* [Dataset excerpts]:
====
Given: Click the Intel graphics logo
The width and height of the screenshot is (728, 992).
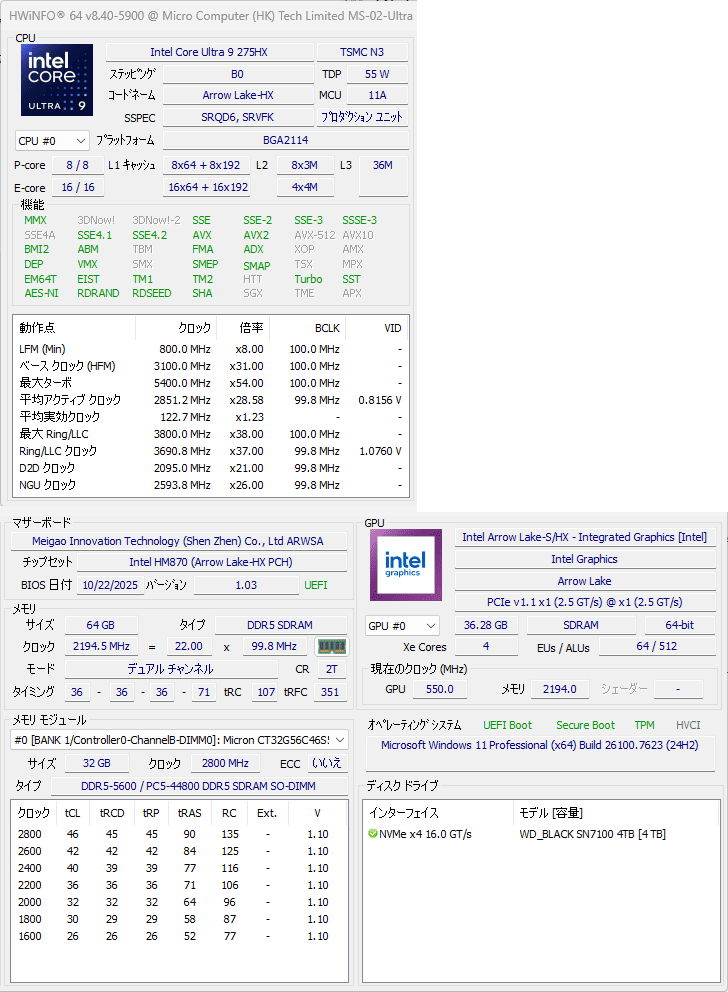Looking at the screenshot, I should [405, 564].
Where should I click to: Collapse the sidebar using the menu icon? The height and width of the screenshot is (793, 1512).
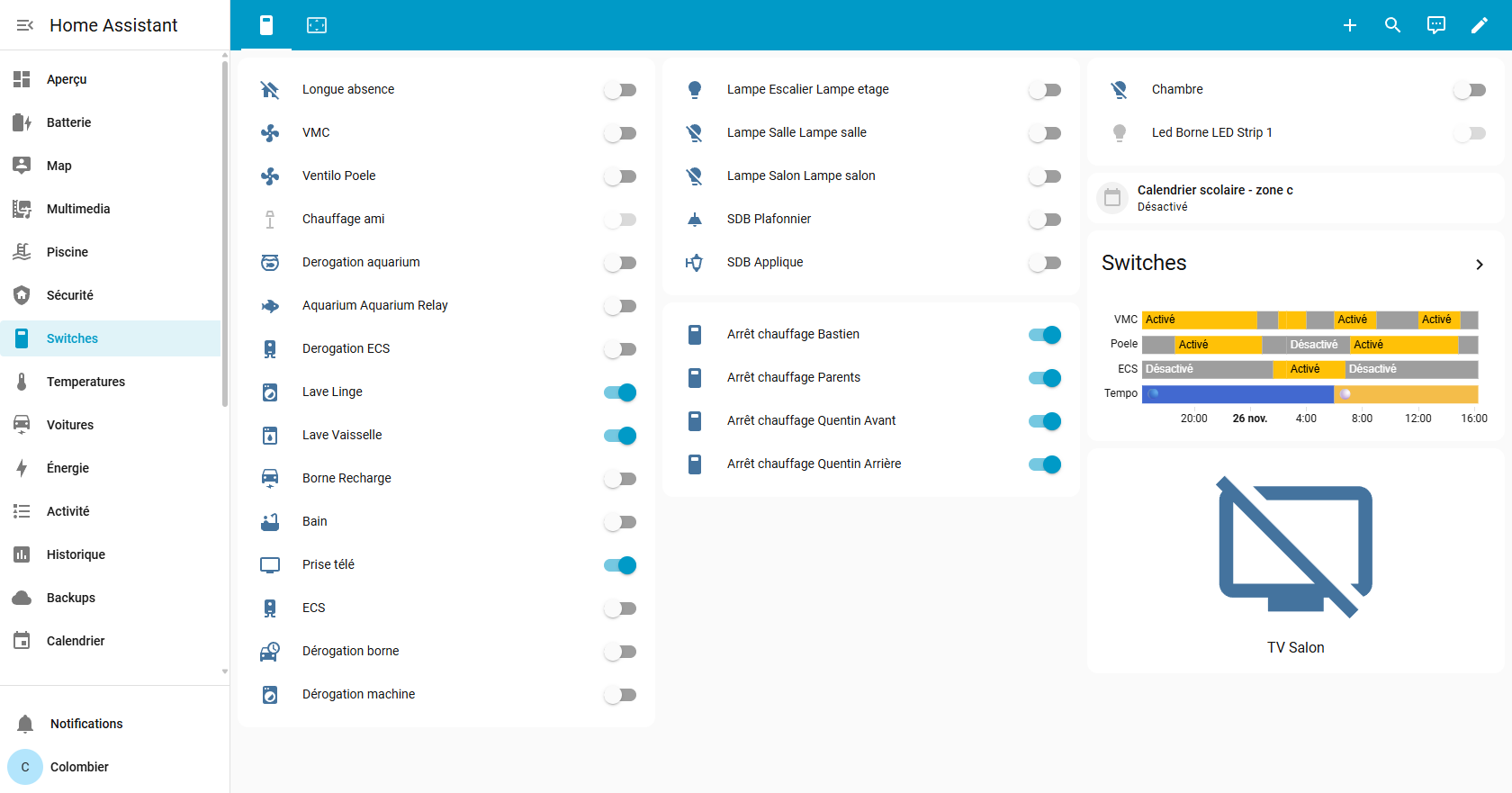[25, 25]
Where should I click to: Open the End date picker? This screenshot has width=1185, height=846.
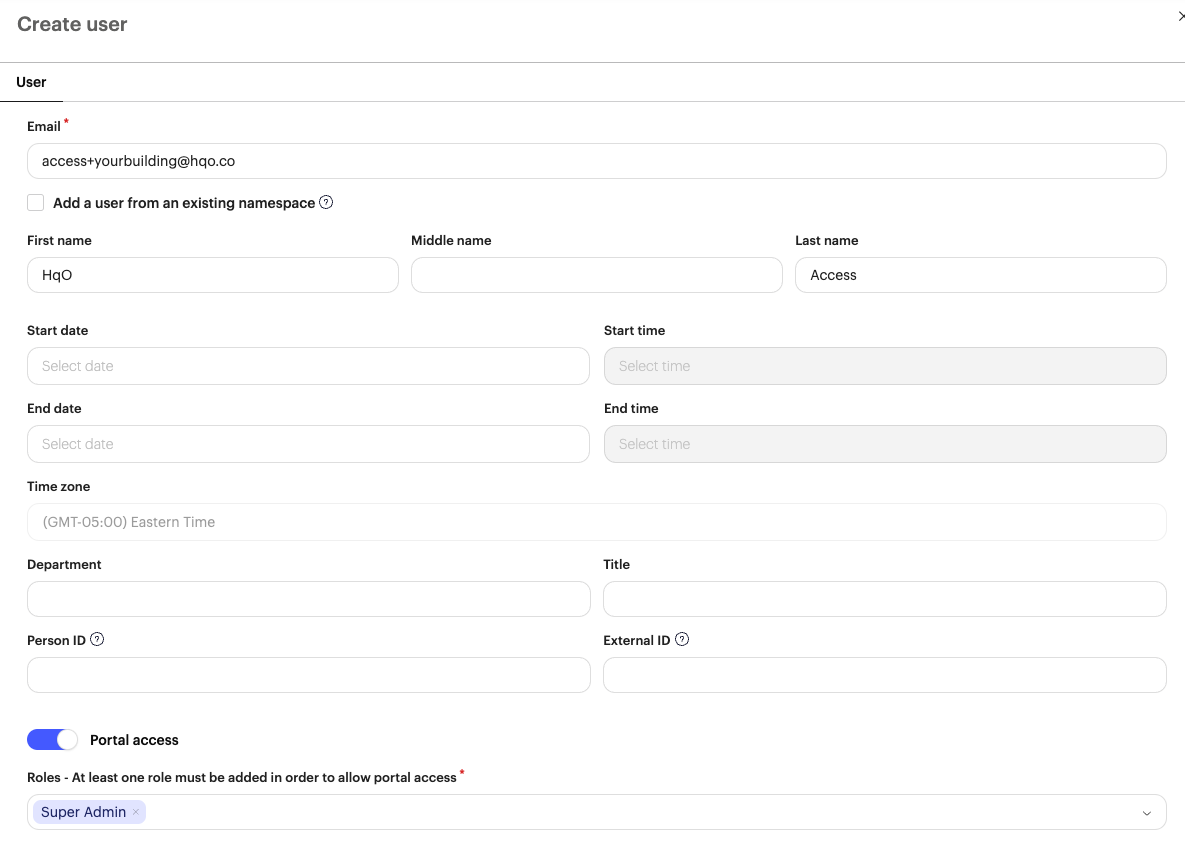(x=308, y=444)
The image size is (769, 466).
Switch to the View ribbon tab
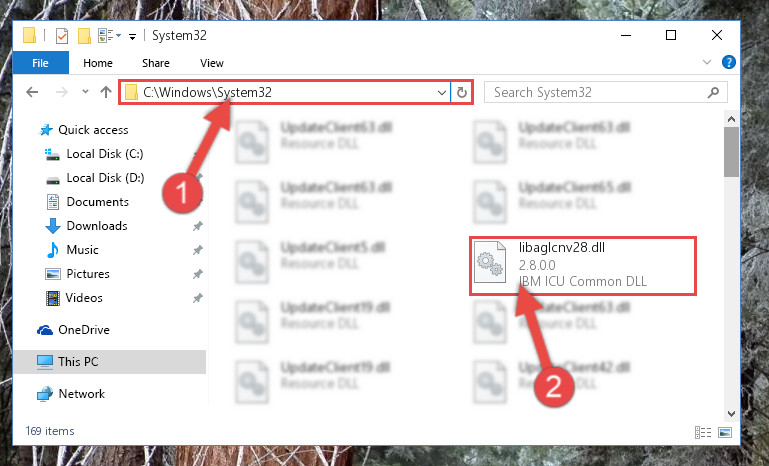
====
Exactly the lines from the one holding "The image size is (769, 466)." through the last line of the entries must be set down, with nothing added and no pictures.

* [EXERCISE OUTPUT]:
The image size is (769, 466).
Switch to the View ribbon tab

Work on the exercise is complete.